Codex Micro arrives as OpenAI’s first hardware product, a programmable keyboard priced at $230 that is designed to control Codex coding agents.

OpenAI said Codex Micro went on sale July 15, and the company emphasized the product is a limited collaboration focused on its Codex programming assistant, not the rumored general consumer device reportedly associated with Jony Ive.

Work Louder, a U.S. maker that specializes in custom mechanical peripherals, manufactured the device. The chassis uses the Creator Micro 2 platform, with a CNC aluminum frame and a polycarbonate top plate, and it includes 13 low profile mechanical switches that can be individually programmed in either a clicky or a silent feel.

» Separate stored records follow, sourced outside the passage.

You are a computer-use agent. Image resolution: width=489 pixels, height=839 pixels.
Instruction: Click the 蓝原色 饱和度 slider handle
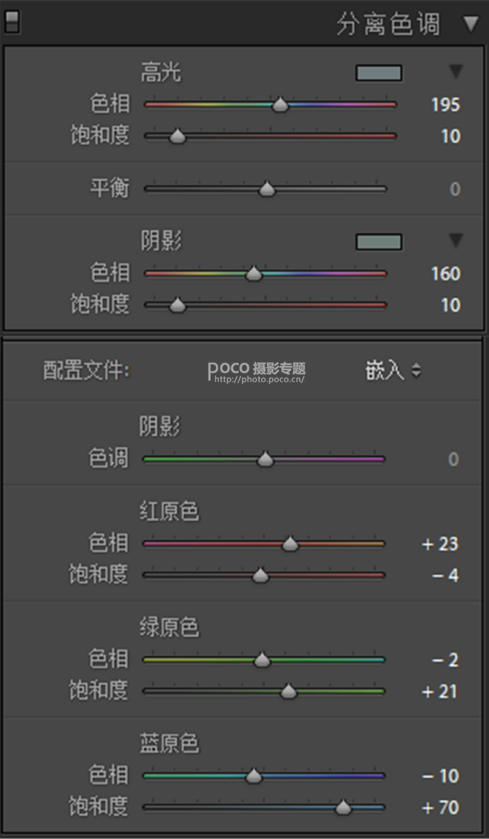pos(343,807)
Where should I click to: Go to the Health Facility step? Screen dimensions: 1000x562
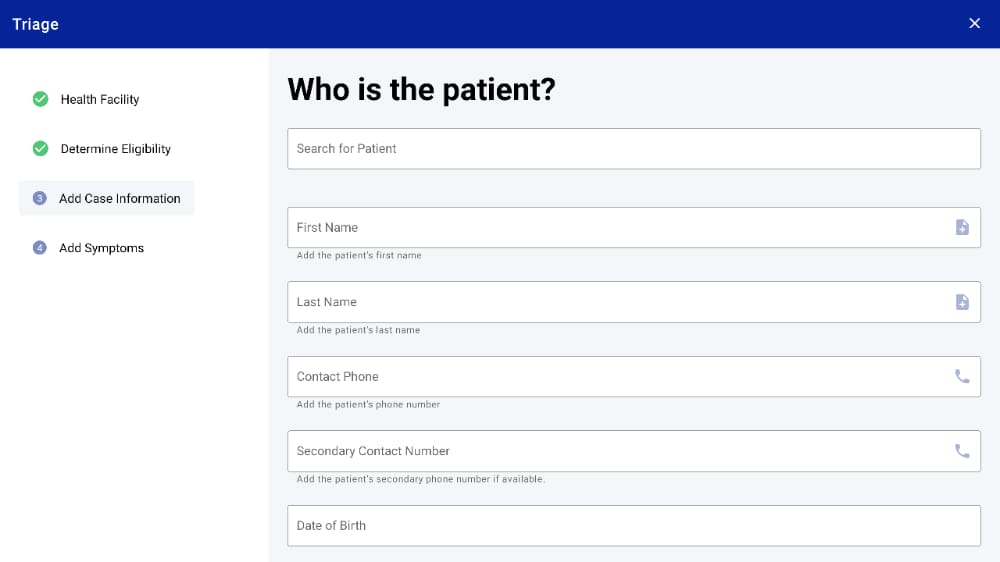(x=100, y=99)
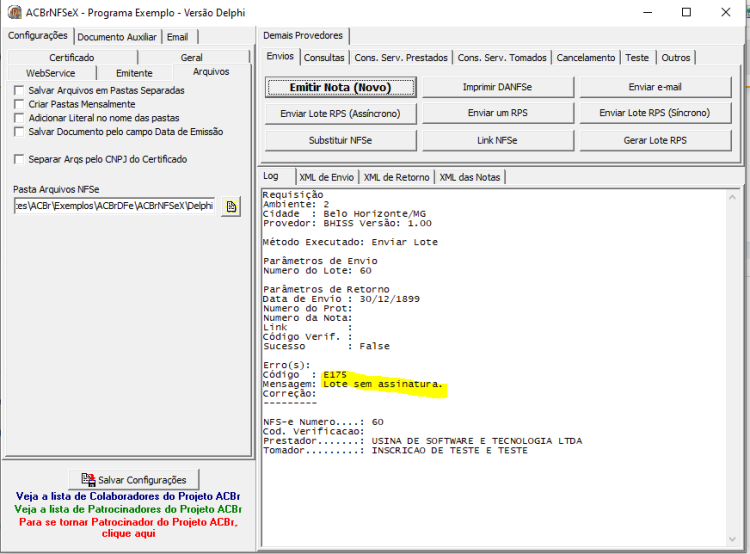Toggle Criar Pastas Mensalmente checkbox
750x554 pixels.
click(x=19, y=104)
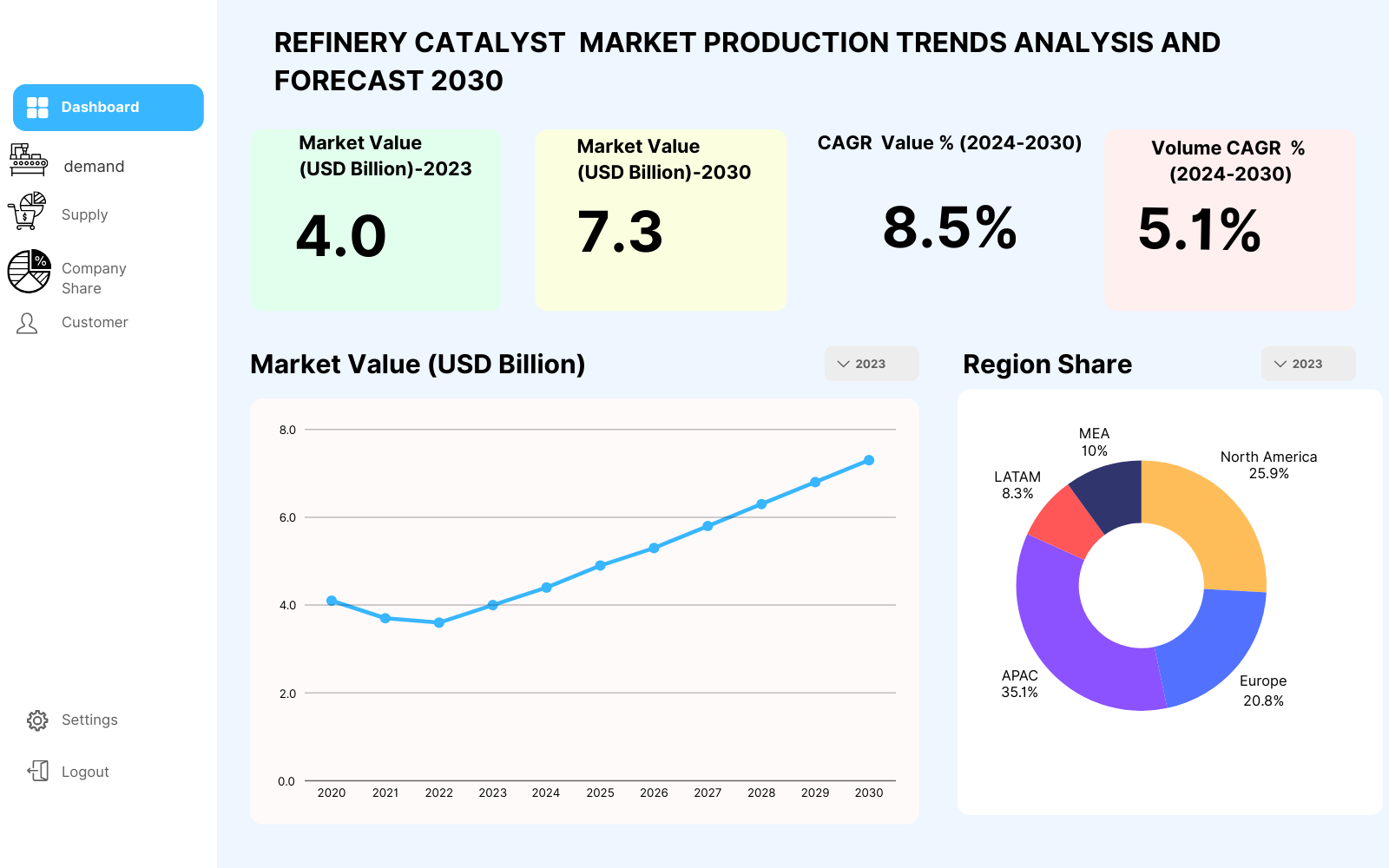Select the Company Share text link
The width and height of the screenshot is (1389, 868).
click(x=94, y=279)
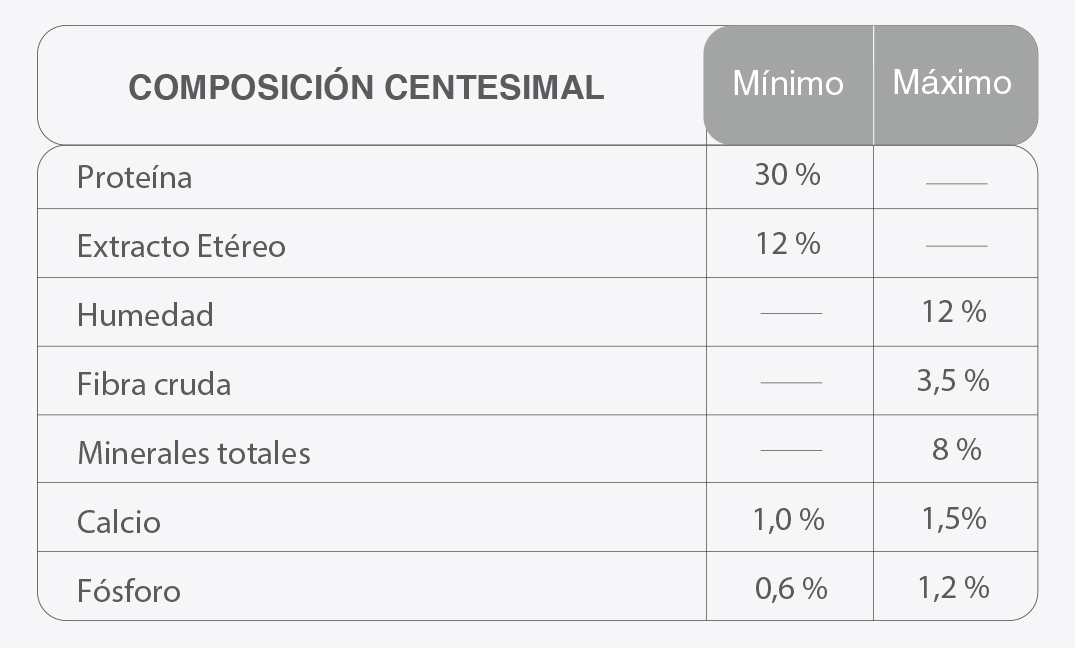
Task: Click the COMPOSICIÓN CENTESIMAL table title
Action: point(366,88)
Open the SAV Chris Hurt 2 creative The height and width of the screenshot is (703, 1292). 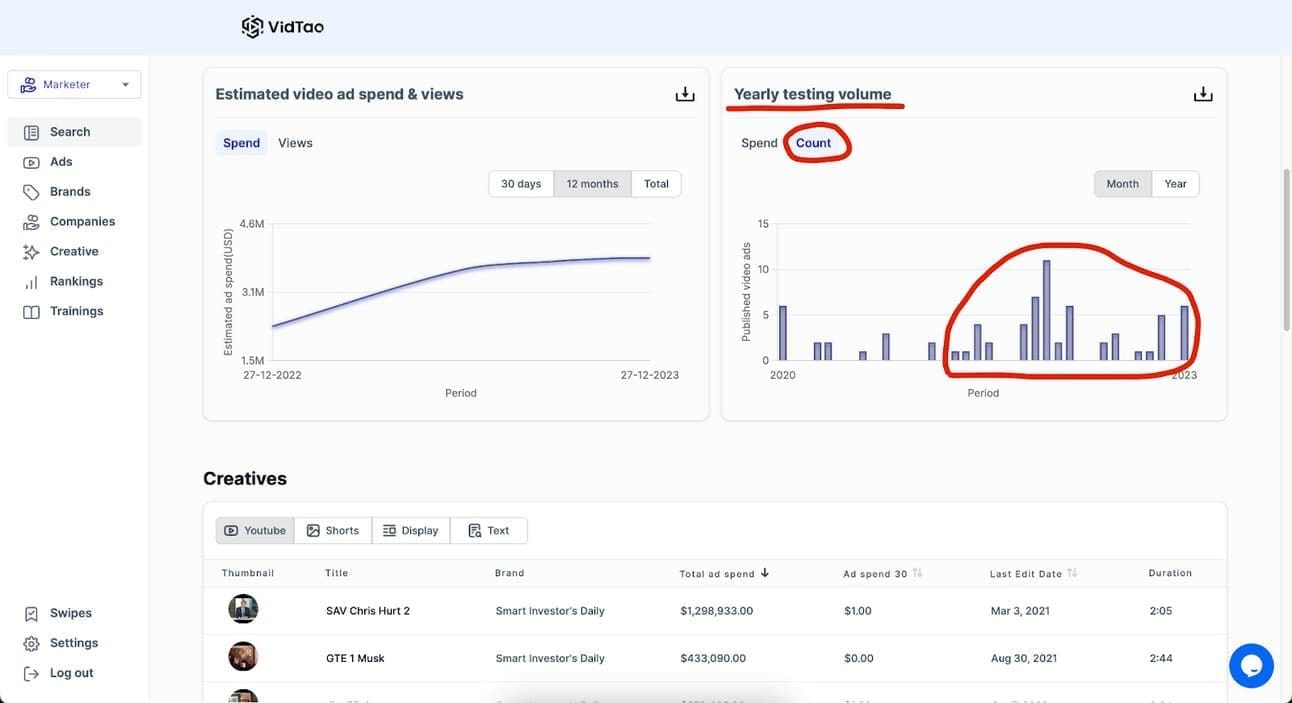(x=367, y=610)
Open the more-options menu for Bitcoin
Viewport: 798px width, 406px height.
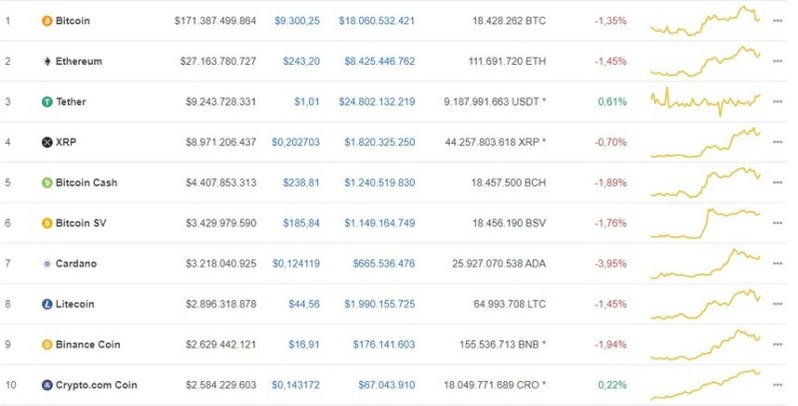[777, 20]
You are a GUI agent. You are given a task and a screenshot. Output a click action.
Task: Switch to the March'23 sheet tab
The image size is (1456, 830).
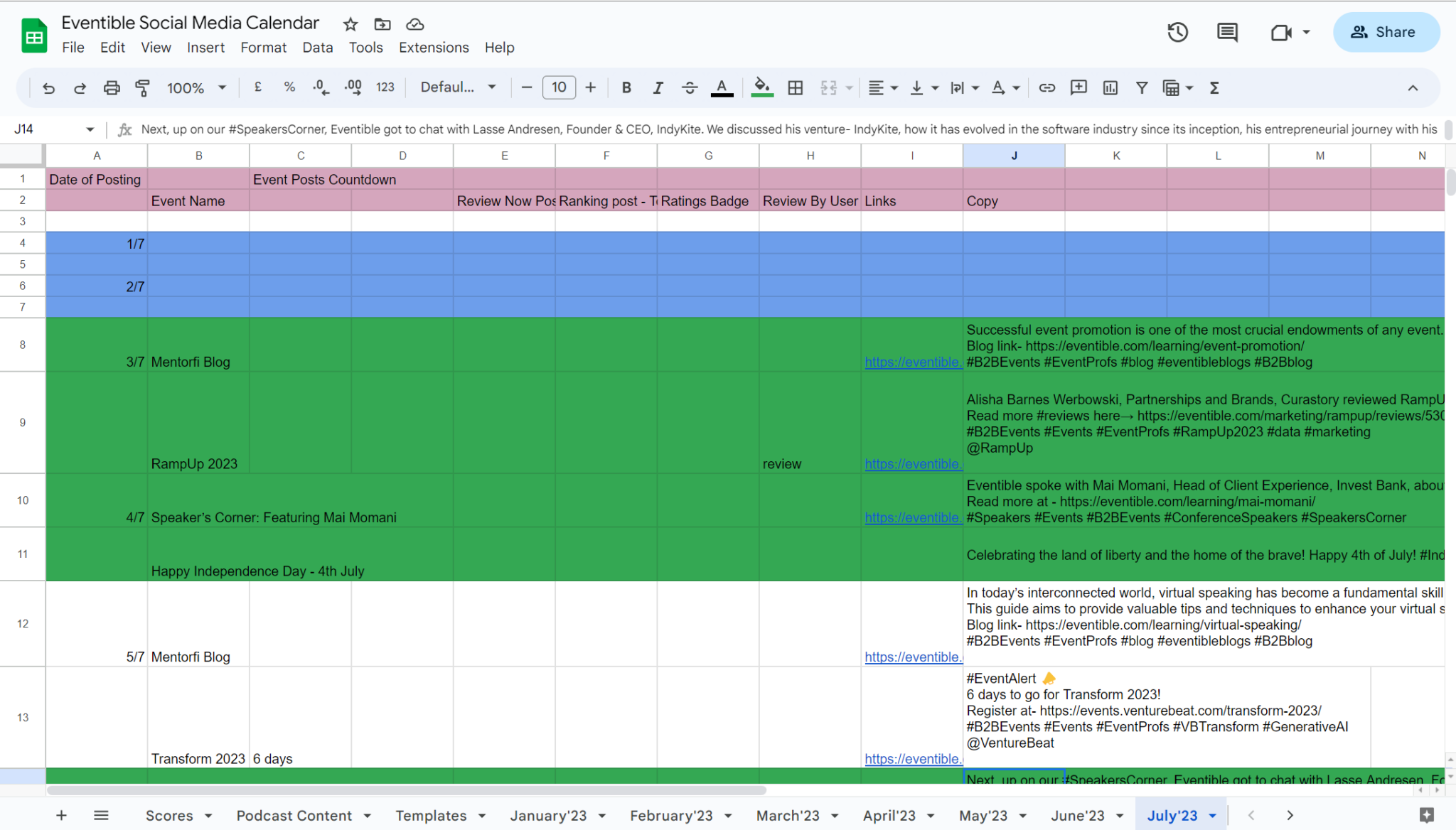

What makes Codex Micro specific to Codex is a row of six matte Agent Keys. Each key maps to one running AI task and uses five colors, white, blue, green, yellow, and red, to indicate idle, thinking, complete, needs input, and error states. Single press switches the desktop to that background task, and double press opens the corresponding Codex window.



The knob is notable because a long press opens a settings page for remapping keys, and rotating it adjusts the agent reasoning level, effectively allocating more or fewer compute resources to the task at hand. The keyboard also has a touch sensing area at the lower left and three layer indicator lights for switching among six programmable layers.
Codex Micro uses the ChatGPT desktop application for control, and OpenAI lists the product on its supply page. OpenAI told TechCrunch the keyboard is a limited collaboration rather than an attempt to enter the mainstream hardware market.

Priced at $230, the keyboard is positioned above Work Louder’s own Creator Micro 2, which ranges from $144 to $199. The $230 price equals about HK$1,794, which converts to approximately $229 using the current exchange rate.
The device is aimed at developers who run multiple agents at once, because it moves task switching out of overlapping browser windows and onto a physical control surface. For teams that treat agents as persistent desktop entities, a dedicated input can speed workflow and reduce context switching.
OpenAI and Work Louder presented Codex Micro as a demonstration of a possible hardware direction, not as a mass market product. The companies said the release is limited, and buyers must order from OpenAI’s store and allow for duties and shipping.
Compared with phones or headsets, peripherals like Codex Micro often matter less for unit sales and more for signaling the next step in an ecosystem. As agent programming becomes routine, physical control interfaces may reach developers faster than many expect.